Bloque de texto

────────

La subida al escenario fue algo puntual y sin idea de que despierte esta hibernación voluntaria. Pero pellizcó en quienes aún beben con orgullo DYC y nunca Johnny Walker, como acostumbraba el protagonista de una de sus letras. Su leyenda se ha ido engordando desde que publicaran, en 1986, Marines a pleno sol, y llegaran al número uno con "El imperio contraatraca". Le siguieron Submarines a pleno sol, del 87, y La hormigonera asesina, en el 89, donde alababan a la mítica ciudad alicantina de Benidorm con una versión de "Born to be alive" para luego destronarla a ritmo de "Rhythm of the rain", de The Cascades.
“Dejamos el grupo en el año 90, salvo alguna cosa esporádica o actuar con alguien por sorpresa, sin cobrar ni ánimo de hacer gira”, confirma Joaquín Rodríguez a El Cultural. El bajista de Los Nikis insiste en que el espectáculo de Madrid, donde tocaron un puñado de temas y cantaron junto a Diego Ibáñez y compañía al final de la noche, no significa el retorno. “Sí que publicamos un disco nuevo en Menos de lo mismo, pero como edición limitada y sin promoción, solo porque nos apetecía”, argumenta.
¿Buscaban fama, éxito, premios? ¡Qué va! Solo les movía la juerga. La clave, dice quien ha compuesto la mayoría de las letras, es que “nunca” han pensado en hacer carrera con esto. “Nosotros somos amigos desde los 13 años y empezamos por placer. Luego tuvimos la lucidez suficiente para decidir que nuestra vida no dependiera de la música”, ríe.
Joaquín Rodríguez, con la guitarra de Arturo Pérez y la voz de Emilio Sancho, ha sido uno los tres fijos en la banda desde el inicio, que se completa con Rafa Cabello, Daniel Parra o Santi de la Quintana en la batería. Trabaja de piloto y lo tuvo claro desde el principio: “Llevábamos una especie de doble vida, porque a diario estudiábamos y los fines de semana tocábamos. Lo mejor es que nos divertimos y pillamos todo lo bueno, que no nos llegó la parte mala de que se deshiciera o tener problemas por el dinero, como suele pasar”, comenta, recordando muchos episodios de eso que se llamó Movida y que, en realidad, se nutría de “cuatro gatos”.

────────

Objetivo de la tarea
Responde según el texto sobre Los Nikis:
(a) ¿En qué año se publicó Marines a pleno sol?
(b) ¿Desde qué edad son amigos los miembros del grupo?
(c) ¿De qué trabaja Joaquín Rodríguez?

Datos proporcionados
────────

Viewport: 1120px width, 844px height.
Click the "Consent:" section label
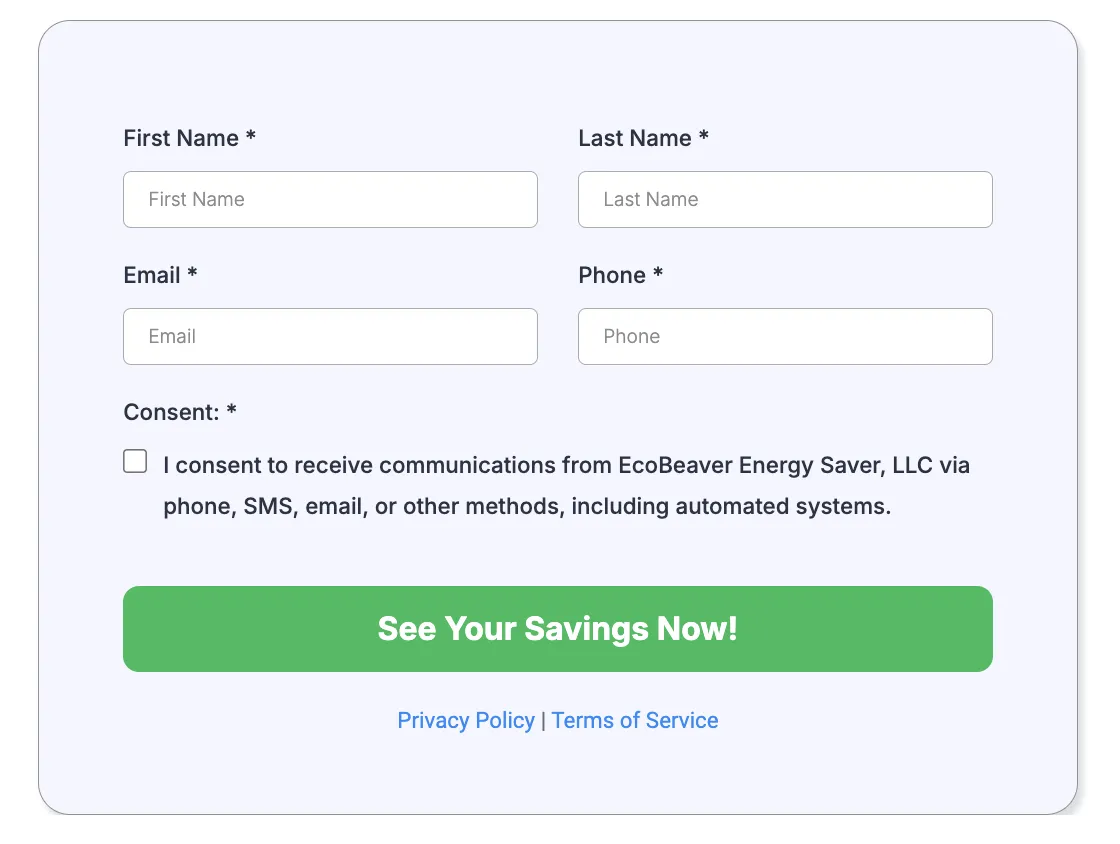171,412
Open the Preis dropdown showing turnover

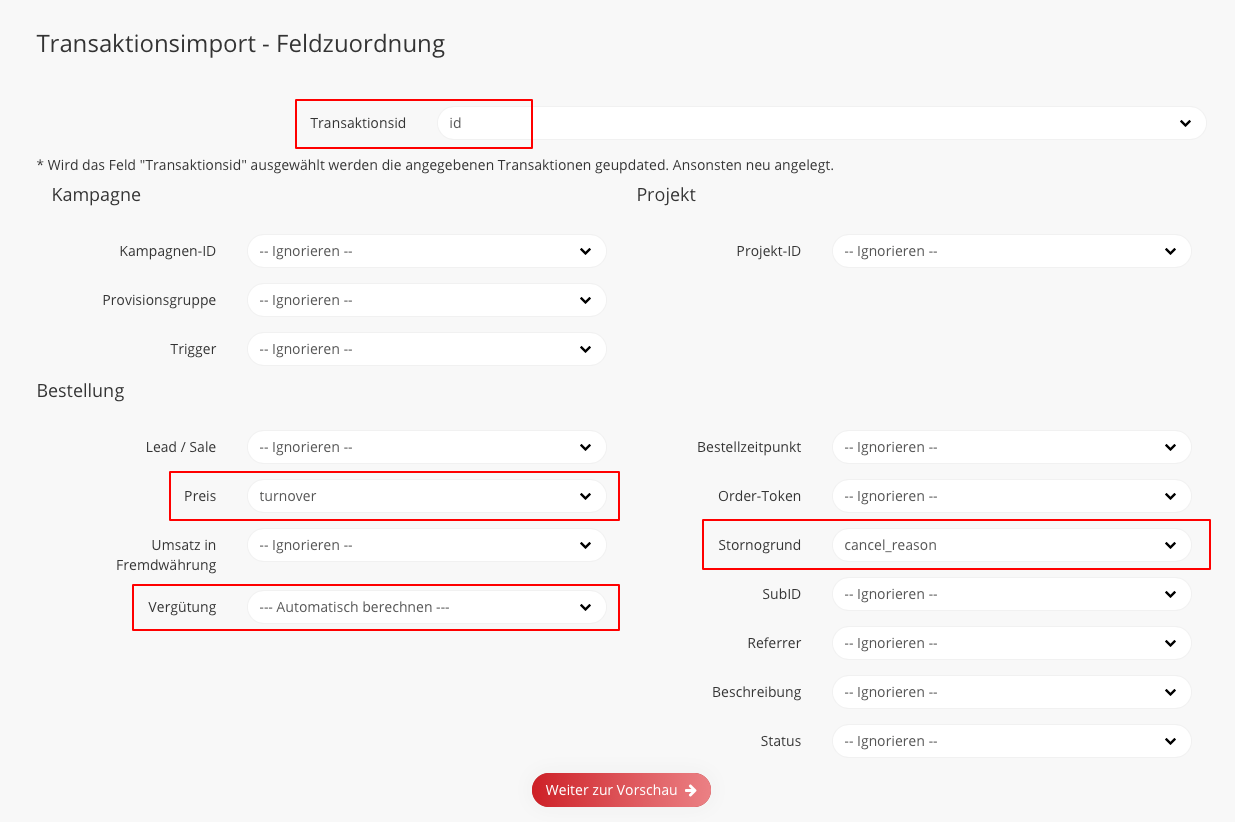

────────

Resultado del ejercicio
(a) En 1986.
(b) Desde los 13 años.
(c) De piloto.